▶ **TEXT EXTRACT**
Written by Vince Mancini / 02.27.13

Fox’s original Fantastic Four movies went along way towards creating the perception that led to that old adage “Fox is f*cking terrible and can’t do anything right.” But today’s Fox is a new Fox, with a track record of putting out actually decent superhero movies like Chronicle and X-Men: First Class. It’s (hopefully) that new Fox who’s rebooting Fantastic Four. They hired Josh Trank from Chronicle to direct and brought Matthew Vaughn of X-Men First Class on to produce, and so far so good. And now they’ve brought on Seth Grahame-Smith, of Abraham Lincoln Vampire Hunter fame, to rewrite the script. So… Eh? Should we expect Fantastic Four and Wendigo (pictured)? Fantastic Four vs. The Duppy?

Author and screenwriter Seth Grahame-Smith has done polish screenwriting work on Fox’s reboot of Fantastic Four, which Josh Trank is directing.

▶ **PROBLEM SET**
- 1) In the Fantastic Four article, who did Fox hire to direct the reboot?
- 2) Update the Fantastic Four article, starting with "Written by Vince" and going on through "vs. The Duppy?", so that "screenplay" takes the place of "script".

▶ **LISTED RECORDS**
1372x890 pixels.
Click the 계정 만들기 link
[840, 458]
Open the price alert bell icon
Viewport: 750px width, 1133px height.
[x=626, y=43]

▶ **TASK SOLUTIONS**
- 1) Josh Trank

- 2)
Written by Vince Mancini / 02.27.13

Fox’s original Fantastic Four movies went along way towards creating the perception that led to that old adage “Fox is f*cking terrible and can’t do anything right.” But today’s Fox is a new Fox, with a track record of putting out actually decent superhero movies like Chronicle and X-Men: First Class. It’s (hopefully) that new Fox who’s rebooting Fantastic Four. They hired Josh Trank from Chronicle to direct and brought Matthew Vaughn of X-Men First Class on to produce, and so far so good. And now they’ve brought on Seth Grahame-Smith, of Abraham Lincoln Vampire Hunter fame, to rewrite the screenplay. So… Eh? Should we expect Fantastic Four and Wendigo (pictured)? Fantastic Four vs. The Duppy?